■ INSTRUCTIONS TO FOLLOW
In the paper summary on fairness and semi-supervised learning, what does the Fair-SSL framework take as input?

Related papers: Can We Achieve Fairness Using Semi-Supervised Learning?

Can We Achieve Fairness Using Semi-Supervised Learning?

URL: http://arxiv.org/abs/2111.02038v2
Date: Thu, 4 Nov 2021 05:26:47 GMT
Title: Can We Achieve Fairness Using Semi-Supervised Learning?
Authors: Joymallya Chakraborty, Huy Tu, Suvodeep Majumder, Tim Menzies
Abstract summary: We use semi-supervised techniques to create fair classification models. Our framework, Fair-SSL, takes a very small amount of labeled data as input and generates pseudo-labels for the unlabeled data. Fair-SSL achieves similar performance as three state-of-the-art bias mitigation algorithms.

■ DATA
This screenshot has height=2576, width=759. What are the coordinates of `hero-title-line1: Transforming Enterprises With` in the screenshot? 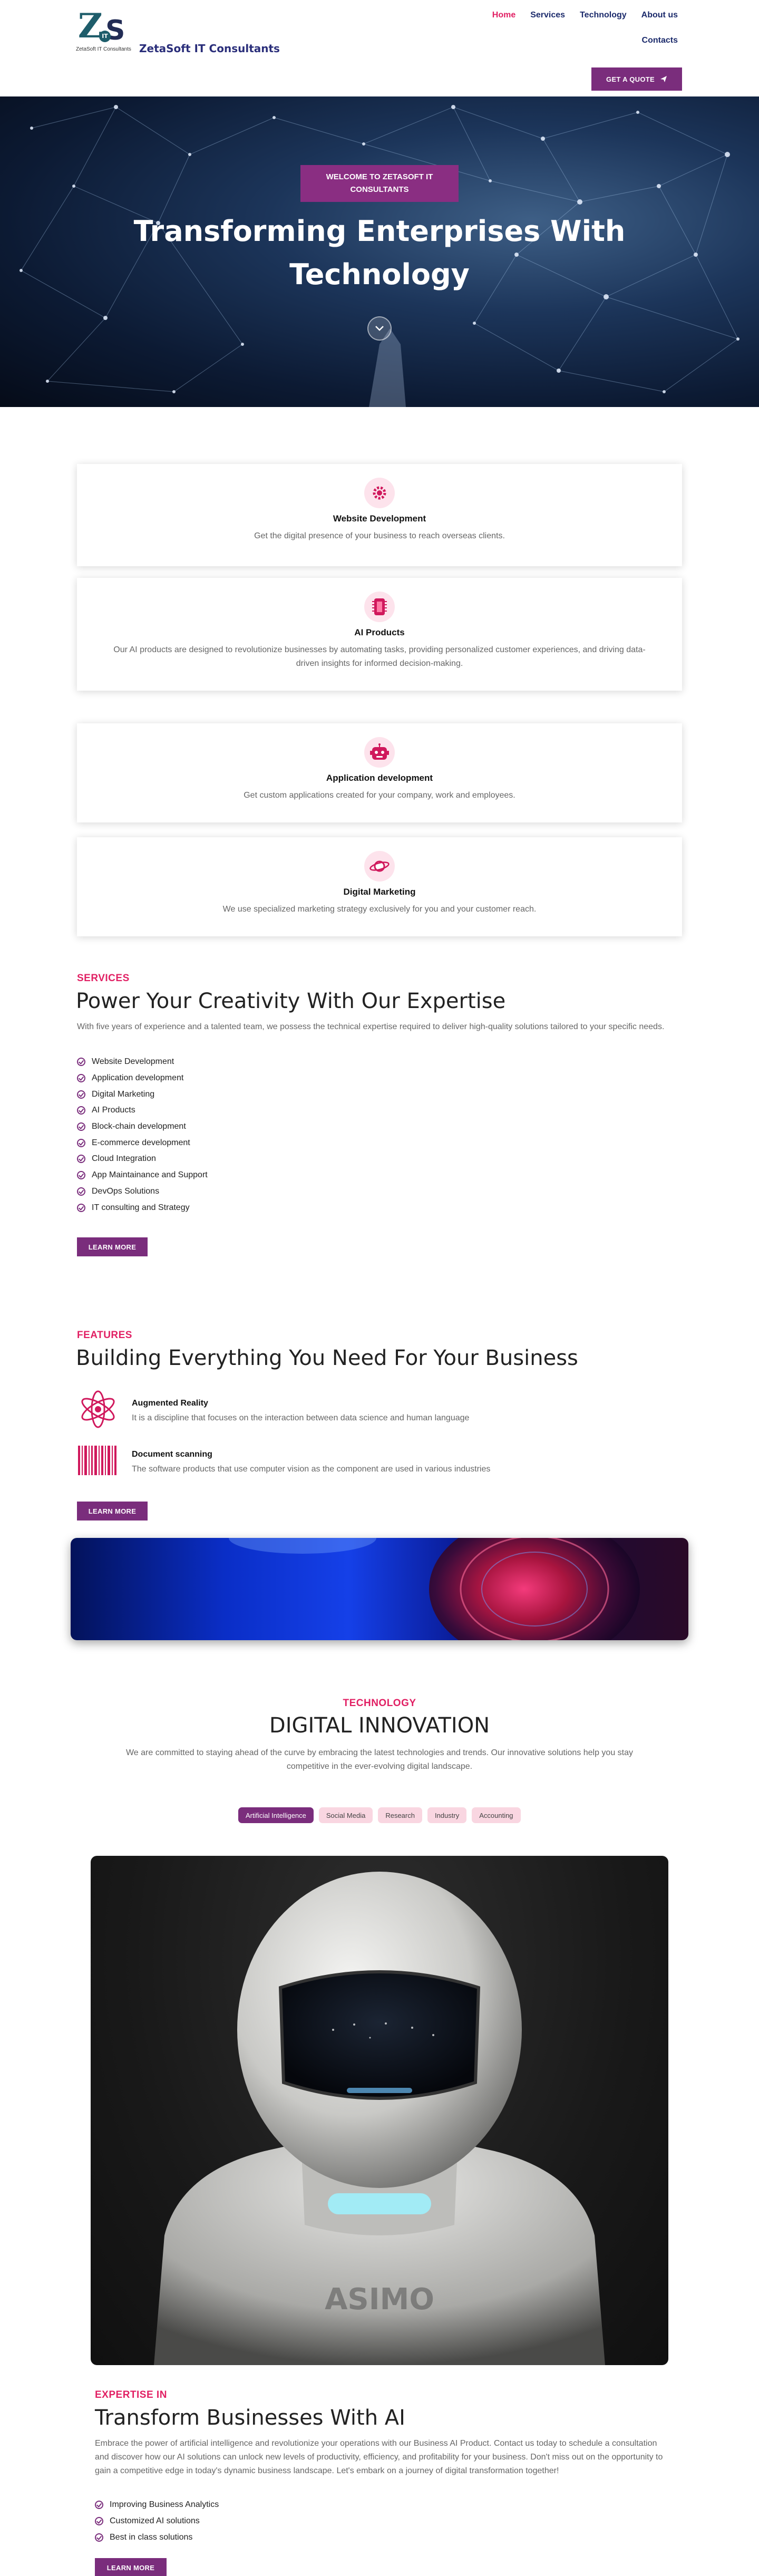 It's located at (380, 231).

■ ANSWER TO THIS EXERCISE
A very small amount of labeled data.